# BOLENS Eliminator 1800, I think



## Shanesam97

Hello,

new to the forum here. After my grandfather passed I inherited a lawn tractor, which i know little about and cannot find any identifying numbers on it. Here's what i know so far- the motor is a twin cylinder, I think Kohler but unsure about that. On the front of the motor is an electrical clutch, 1 wire. The fender states Eliminator 1800, no PTO that I can see, front or back. there is a t bar across the back, manual lift/drop handle on the right side. Can yall help me identify this, please.
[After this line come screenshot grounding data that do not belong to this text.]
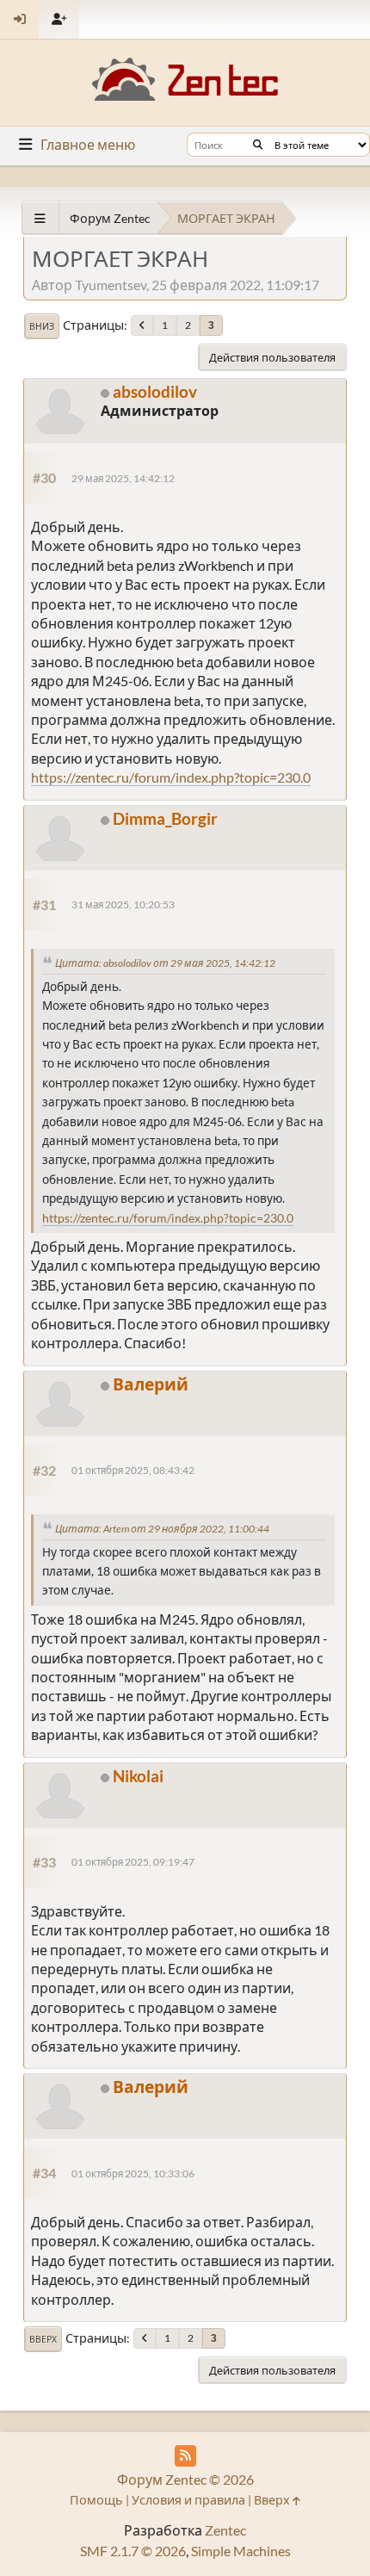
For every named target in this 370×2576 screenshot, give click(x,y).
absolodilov (155, 391)
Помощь (96, 2499)
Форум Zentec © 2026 (185, 2479)
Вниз (41, 326)
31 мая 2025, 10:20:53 (123, 904)
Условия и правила (188, 2499)
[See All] (40, 218)
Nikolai (138, 1776)
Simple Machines (241, 2550)
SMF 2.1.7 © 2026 (133, 2550)
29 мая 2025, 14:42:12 (123, 478)
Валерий (150, 1384)
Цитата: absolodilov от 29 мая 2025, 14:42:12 (165, 963)
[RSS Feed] (185, 2456)
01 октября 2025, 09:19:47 (132, 1861)
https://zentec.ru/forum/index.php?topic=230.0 (171, 777)
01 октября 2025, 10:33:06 (132, 2173)
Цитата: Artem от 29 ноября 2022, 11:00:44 (162, 1528)
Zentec (225, 2530)
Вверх (43, 2339)
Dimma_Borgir (165, 818)
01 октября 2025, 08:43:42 (132, 1470)
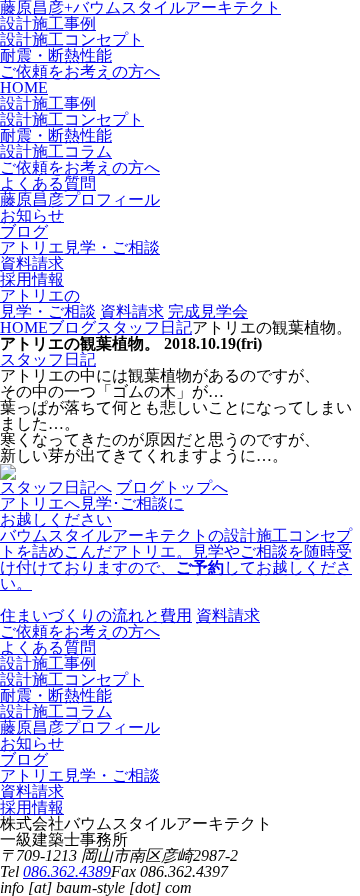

Any info is better than what I have now.


----------



## Country Boy

This guy has parts manuals and service manuals for the Bolens mowers. Yours is most likely model # 5018H. Parts are now available through MTD since they bought out Garden Way's lines of equipment (Troy-Bilt and Bolens).

Bolens Parts Manuals

I have worked on a few 1800's and 1600's at work. They are pretty nice tractors; heavy duty and can pull like a small farm tractor. The Troy-bilt GTX tractors are rebadged Bolens tractors from when Bolens was bought out by Garden Way.


----------



## gideon1964

I am looking for an operators manual for a Bolens 1800 Hydro Eliminator, model 5018H. Would anyone happen to have such an item? Thanks.


----------



## GTcollector

gideon1964 said:


> I am looking for an operators manual for a Bolens 1800 Hydro Eliminator, model 5018H. Would anyone happen to have such an item? Thanks.


I do, PM me


----------